My biggest issue was that “Red Sparrow” felt derivative, like any number of movies that are not only more original but have many other things going for them, the biggest one being great stories as well as true thrills that exist apart from the general conceit, that being the spy genre. The biggest influence, or rip off is the Luc Besson classic “La Femme Nikita” (1990) which is so timeless that it has had two television series as well as a few remakes based on the original property, and of course “Red Sparrow” which takes the idea of identity, seduction as well as of course the entire training section, so well done in 1990 so ham-fisted and ill-fitting here. The other aspect of this movie was that in the back of my mind I could not help but wish that I was watching the long promised “Black Widow” movie based in the MCU with the marvellous and truly talented Scarlett Johansson who owns the character in total. In fact these two characters do share some similar DNA but what is interesting is that without knowing the Widow character she is much more compelling than Lawrence’s character whose background is told in almost minute (and dull) detail.
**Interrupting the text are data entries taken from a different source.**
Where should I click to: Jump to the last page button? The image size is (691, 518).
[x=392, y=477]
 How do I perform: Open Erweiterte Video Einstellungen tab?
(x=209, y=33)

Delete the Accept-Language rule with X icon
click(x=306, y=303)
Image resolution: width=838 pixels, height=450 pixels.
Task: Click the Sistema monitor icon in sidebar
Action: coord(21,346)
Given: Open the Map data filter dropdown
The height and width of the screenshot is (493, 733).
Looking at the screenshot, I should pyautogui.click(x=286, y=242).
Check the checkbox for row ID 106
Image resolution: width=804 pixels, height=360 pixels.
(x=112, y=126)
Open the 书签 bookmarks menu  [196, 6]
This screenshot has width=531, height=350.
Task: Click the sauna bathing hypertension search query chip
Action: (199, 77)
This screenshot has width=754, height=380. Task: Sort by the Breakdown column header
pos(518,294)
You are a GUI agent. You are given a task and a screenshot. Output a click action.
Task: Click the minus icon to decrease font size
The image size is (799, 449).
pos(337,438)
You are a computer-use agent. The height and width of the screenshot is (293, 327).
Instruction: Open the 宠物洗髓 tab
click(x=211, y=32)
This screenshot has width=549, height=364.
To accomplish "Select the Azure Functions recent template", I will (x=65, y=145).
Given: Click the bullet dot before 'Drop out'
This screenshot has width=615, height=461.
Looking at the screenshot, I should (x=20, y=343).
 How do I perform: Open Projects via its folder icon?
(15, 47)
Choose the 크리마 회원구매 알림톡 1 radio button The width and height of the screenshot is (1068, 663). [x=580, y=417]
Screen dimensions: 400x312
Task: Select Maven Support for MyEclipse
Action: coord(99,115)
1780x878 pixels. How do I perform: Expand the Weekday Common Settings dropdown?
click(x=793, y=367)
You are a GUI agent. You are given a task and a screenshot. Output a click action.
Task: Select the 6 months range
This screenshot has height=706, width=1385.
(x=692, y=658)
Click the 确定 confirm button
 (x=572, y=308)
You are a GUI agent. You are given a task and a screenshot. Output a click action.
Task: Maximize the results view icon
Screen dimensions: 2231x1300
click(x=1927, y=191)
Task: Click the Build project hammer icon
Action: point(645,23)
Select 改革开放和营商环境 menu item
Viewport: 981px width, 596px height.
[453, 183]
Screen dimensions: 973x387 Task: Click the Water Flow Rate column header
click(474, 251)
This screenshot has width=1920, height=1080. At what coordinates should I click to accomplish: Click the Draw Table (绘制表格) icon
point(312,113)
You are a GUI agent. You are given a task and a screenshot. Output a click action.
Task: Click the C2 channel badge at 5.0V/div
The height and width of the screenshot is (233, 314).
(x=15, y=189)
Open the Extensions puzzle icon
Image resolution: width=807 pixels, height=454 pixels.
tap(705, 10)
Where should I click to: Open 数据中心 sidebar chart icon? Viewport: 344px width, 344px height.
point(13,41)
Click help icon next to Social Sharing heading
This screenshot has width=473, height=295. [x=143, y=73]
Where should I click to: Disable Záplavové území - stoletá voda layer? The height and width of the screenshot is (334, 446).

Lastly this is a modestly budgeted movie, by blockbuster standards, but my feeling is that it should have been a low budget movie that was completely character driven with a tightly paced narrative, which needn’t have concentrated on a prolonged and laborious origin story, this was ultimately confusing as well as far too long borrowing too heavily from other sources.
This could have been a very good spy thriller but is let down by far to many complicated plots that exist within a too tightly scripted narrative which does not take into account the limitations that exist with the lead actress. Something that would have solved these issues would have been a lower budget, letting the character actors have some breathing space, limit what Jennifer Lawrence had to do onscreen, concentrate on the action and not the needless idea of controlling people through sex which is a flawed idea as it is stating every man and woman has only a sexual identity which is ludicrous, just look at how many people define their lives through train enthusiasm.
I have to say that this movie is not really worth a watch, I would suggest that there are far better movies to watch or revisit, for one the timeless “La Femme Nikita” would be a start or even Fred Schepis’s underrated “The Russia House” (1990), but this one no, give it a miss and hope Ms Lawrence finds something she is more suited to, maybe a low budget drama, which really is where she shines.
“Red Sparrow” is out now on DVD & Blu-ray.